Pick each line containing the word "icon" out of the data below.

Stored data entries
%%
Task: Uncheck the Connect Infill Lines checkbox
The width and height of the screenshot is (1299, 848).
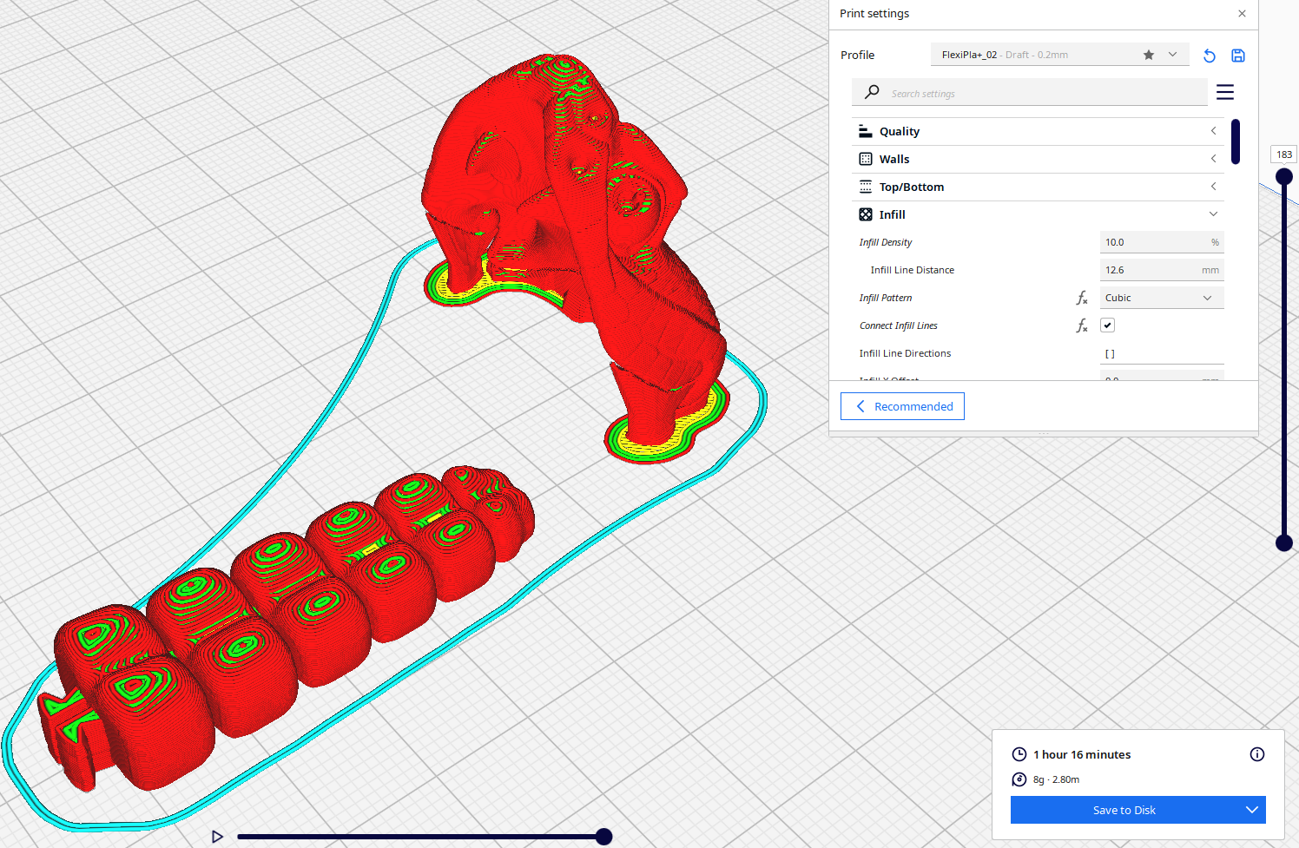Action: tap(1107, 325)
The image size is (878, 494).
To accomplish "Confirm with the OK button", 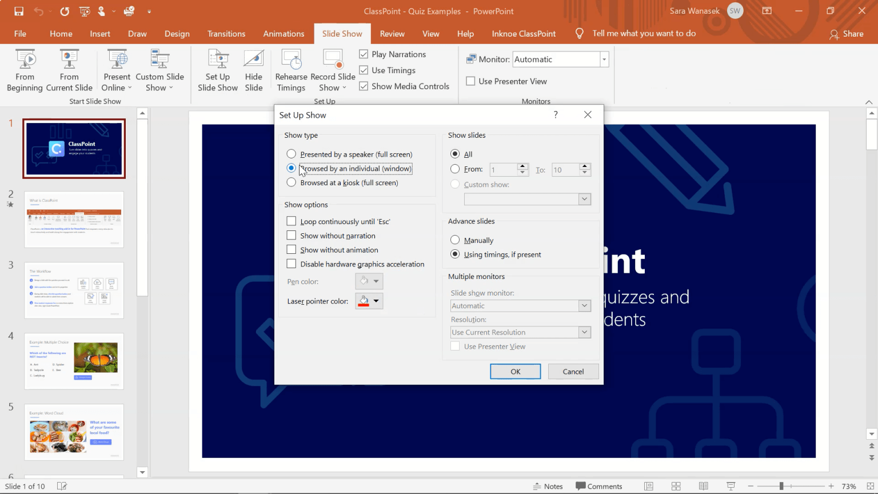I will (515, 371).
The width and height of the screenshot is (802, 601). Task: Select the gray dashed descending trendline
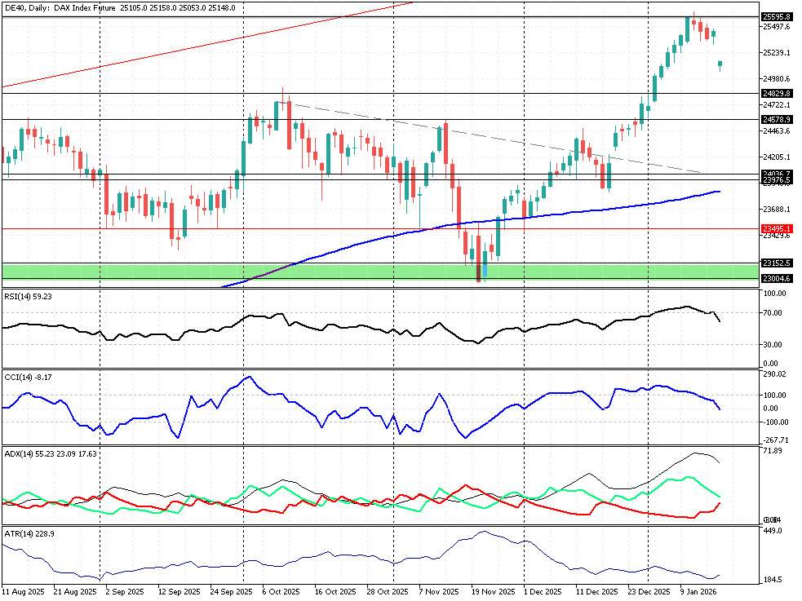pos(490,137)
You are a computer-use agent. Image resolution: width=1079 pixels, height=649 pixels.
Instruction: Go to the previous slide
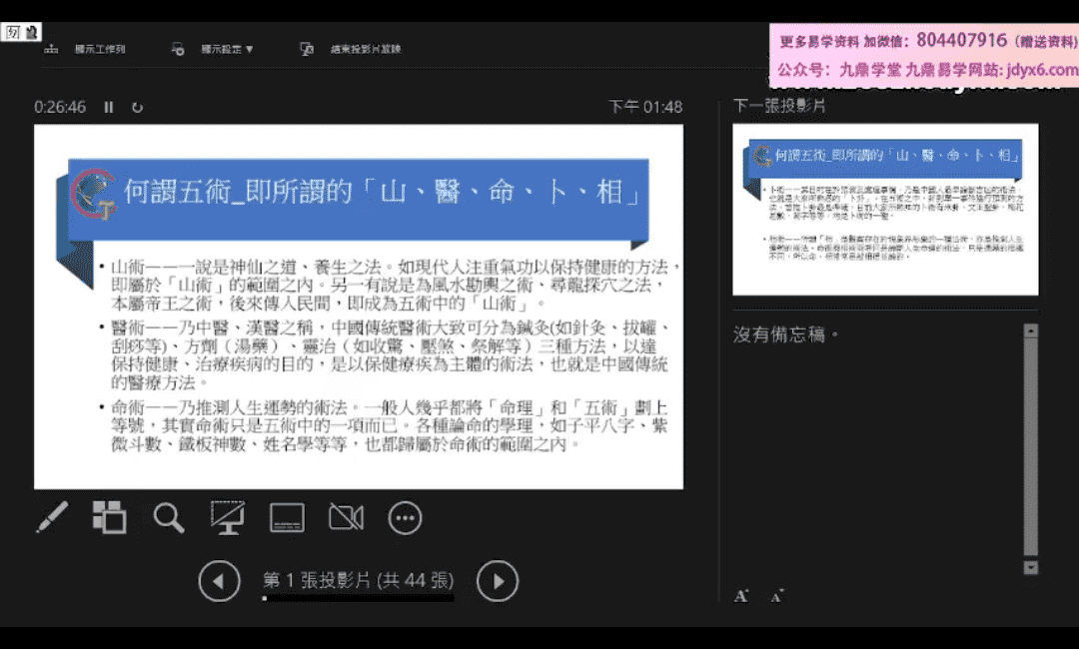(219, 580)
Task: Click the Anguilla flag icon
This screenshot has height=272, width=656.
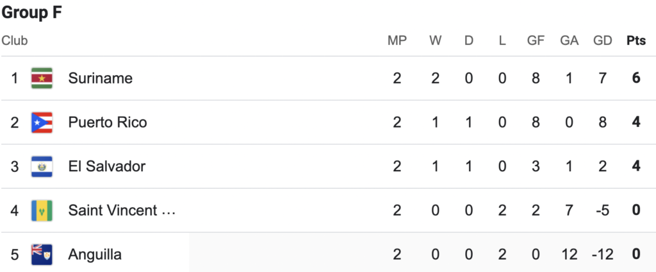Action: (x=42, y=255)
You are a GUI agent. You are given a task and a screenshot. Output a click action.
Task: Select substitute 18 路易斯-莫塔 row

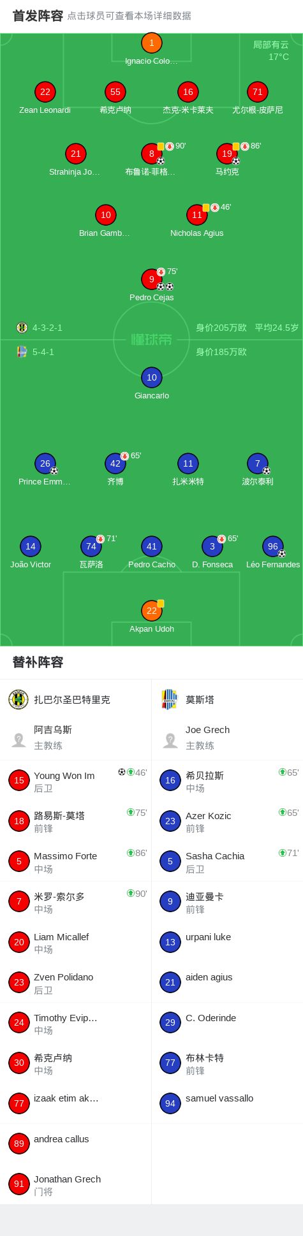click(75, 821)
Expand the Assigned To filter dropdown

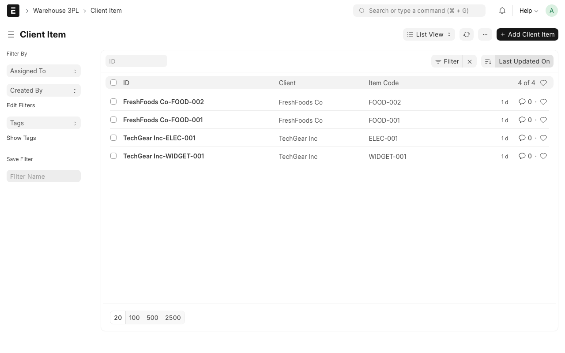[x=43, y=71]
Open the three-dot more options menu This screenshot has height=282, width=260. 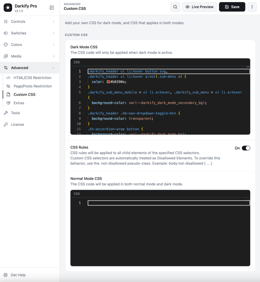click(x=252, y=7)
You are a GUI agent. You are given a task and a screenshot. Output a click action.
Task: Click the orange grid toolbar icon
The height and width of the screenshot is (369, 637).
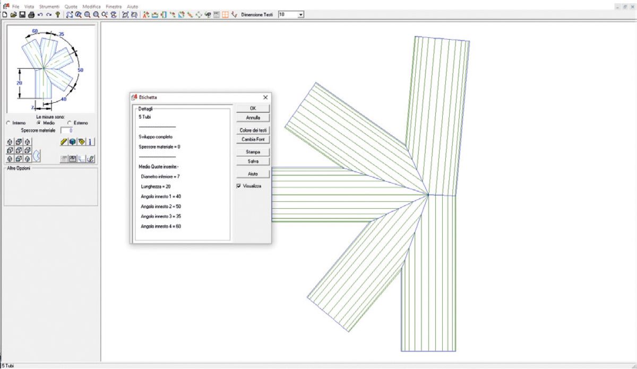(225, 15)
%%
Your solution:
Task: Click the Anguilla flag icon
Task: Click the orange grid toolbar icon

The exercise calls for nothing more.